Bon, évidemment, ça rallonge le fichier Edvige, qui est obligé de s'incrémenter d'une ligne intitulée "Le citoyen X a-t-il signé le berzingue qu'il a signé ?", ce qui déclenche automatiquement la procédure intitulée "Surveiller-cet individu-dangereux-pour-la-démocratie-histoire-de-vérifier-quand-même-si-par-hasard-il-s'associerait-pas-aussi-à tous-les-trucmuches-associés-au-berzingue-précédemment-signé". Mais bon, c'est comme on dit le retour de la médaille, le revers du Jedi, bref la rançon du progrès (ne pas oublier la cédille, le progrès ne peut pas nous abêtir, quand même).

Ainsi, pendant la campagne présidentielle 2008, j'ai eu la naïveté de signer le pacte écologique de Nicolas Hublot, l'homme à la tête d'Ushuaïa qui ne voyage qu'en avion, près de la fenêtre. Et pour aggraver mon cas, j'ai évidemment coché la petite case intitulée "Voulez-vous être informé de tous les trucmuches associés au berzingue que vous avez signé ?".

Ce qui devait donc arriver arriva. Il m'a écrit. Si, si, Nicolas m'a écrit. Non, pas celui qui s'offusque de la poupée vaudou faute d'avoir pu trouver un accord sur les royalties (ils sont durs les jeunes libéraux, en affaires...), non, l'autre, le grand, l'initiateur du pacte nicologique, le fils spirituel du grand Saint Gobain moussant Ushuaïa.Et que l'on ne me parle pas de courrier-type. Que nenni. Nic'Olo m'informe personnellement dès l'objet de sa missive sol-aire que, je cite, "l?esprit du Pacte écologique a été respecté : vote unanime de la loi Grenelle 1". Le corps de la missive, plus explicite, m'apprend que "le 21 octobre, le projet de loi Grenelle 1 a été voté en première lecture à l'Assemblée nationale à 526 voix contre 4" et que, "Grâce à mon engagement et à la mobilisation de toutes les ONG, le projet de loi Grenelle 1 a connu une première belle avancée avec ce vote quasi unanime des députés..."

Si ça c'est pas une preuve ! 526 voix contre 4 ... Un score quasi-stalinien qui montre à quel point les lobbies de l'Automobile, du Nucléaire, et de tous les autres secteurs industriels qui participent au grand saccage de la planète ont été poussés dans leurs ultimes retranchements. Sacré Nic'Olo !

Ah, il en faut du c'Hulot pour qualifier ce vote de "première belle avancée avec ce vote quasi unanime des députés". Il a dû falloir en avaler des couleuvres pour convaincre tous ces députés, à commencer par le premier d'entre eux, Bernard Accoyer, grand défenseur devant l'éternel Monsanto du maïs transgénique (Hola, Hulot !) de voter ce texte, Il a dû en falloir, des concessions, pour vider le coquillage de sa substantifique moelle et le laisser exsangue, c'est-à-dire prêt-à-voter...

Qu'importe donc ce qu'il en subsiste, c'est l'intention qui compte : on est sur la bonne voie. On fonce toujours droit dans le mur, mais la vitesse de collision a été légèrement revue à la baisse. A défaut d'avoir l'airbag, on aura l'air con, mais qu'importe, puisqu'aujourd'hui on sauve la face.

Merci Nic'Olo :-)

PS : Pour lutter contre ce tour de passe-passe médiatique, et si comme moi vous ne voyez pas de contradictions à vous engager pour une bonne cause et à la combattre quand elle tourne à la farce démocratique, vous pouvez signer ici la pétition intitulée Pacte-contre-Hulot.
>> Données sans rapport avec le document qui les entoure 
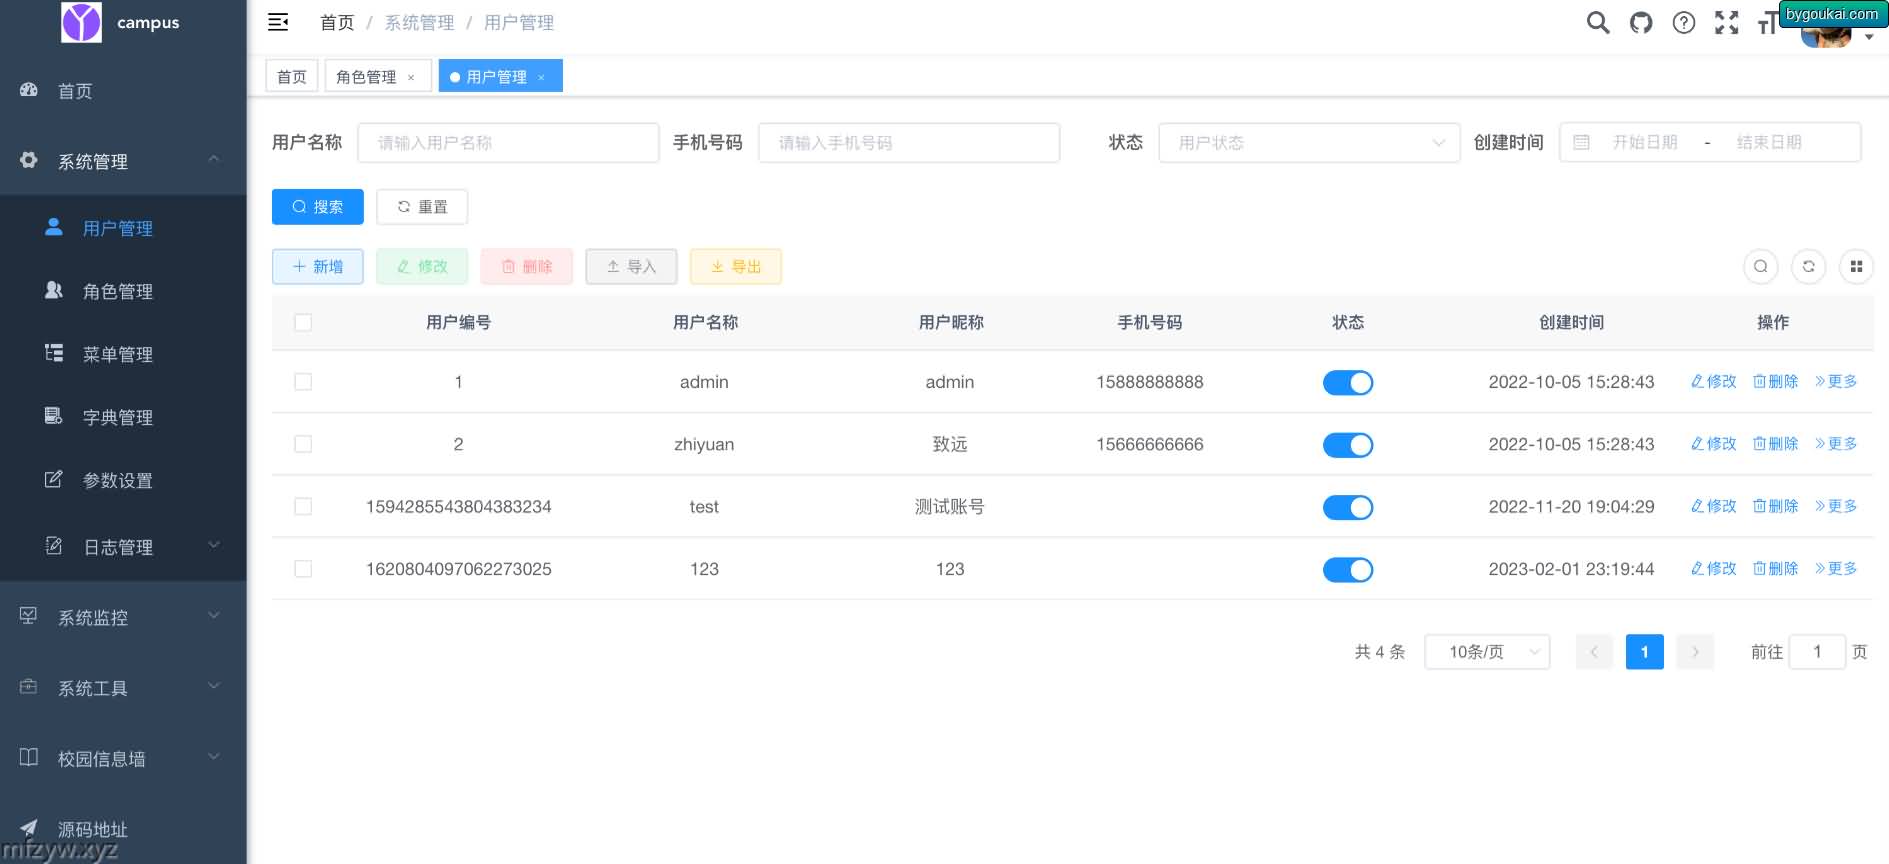Expand the 系统监控 sidebar menu
Screen dimensions: 1889x864
click(122, 618)
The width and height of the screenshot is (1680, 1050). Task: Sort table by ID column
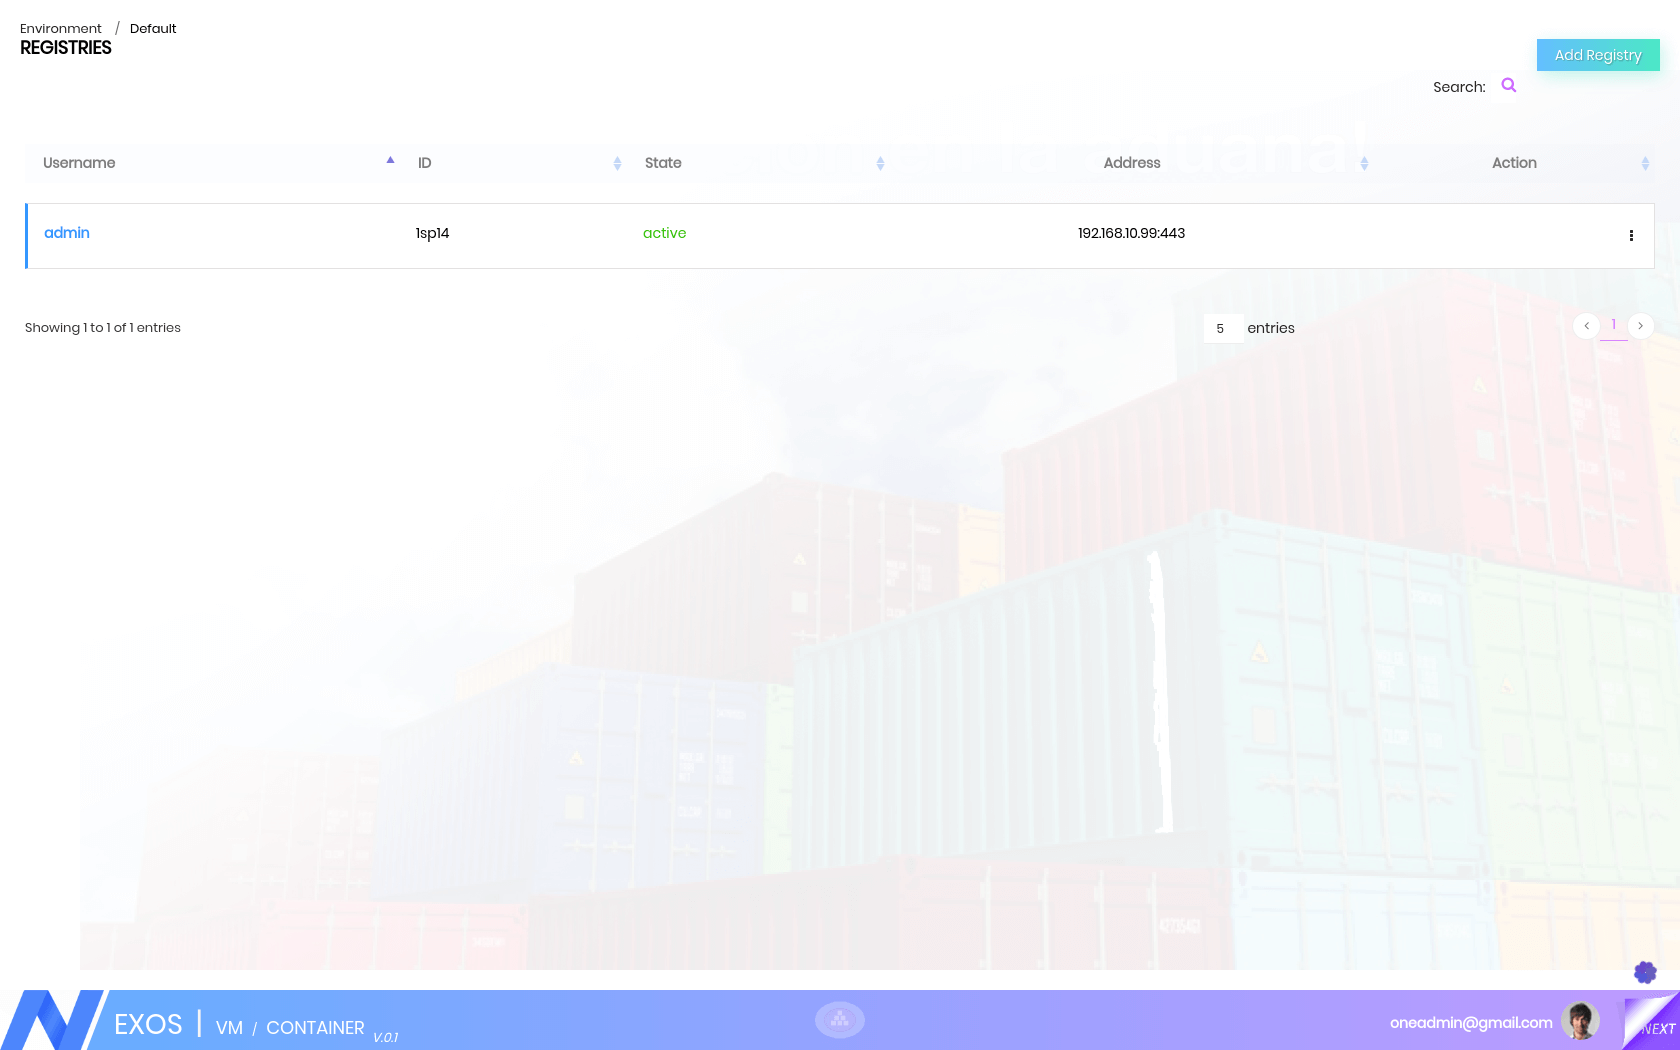point(425,163)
NB : Afin de couper court à toute polémique, ainsi qu'à m'éviter un procès retentissant - je n'en ai ni le courage, ni les moyens financiers, je tiens à préciser que l'image utilisée pour illustrer ce billet n'a strictement aucun rapport avec la petite taille du second fils du président de la république française, dont vous trouverez une biographie ici. Je remercie par ailleurs la société William Saurin pour son utilisation, et m'engage auprès de ses dirigeants à retirer cette image immédiatement si elle juge que cela porte atteinte à ses intérêts économiques compris ou à son image pour sa contribution à la gastronomie française.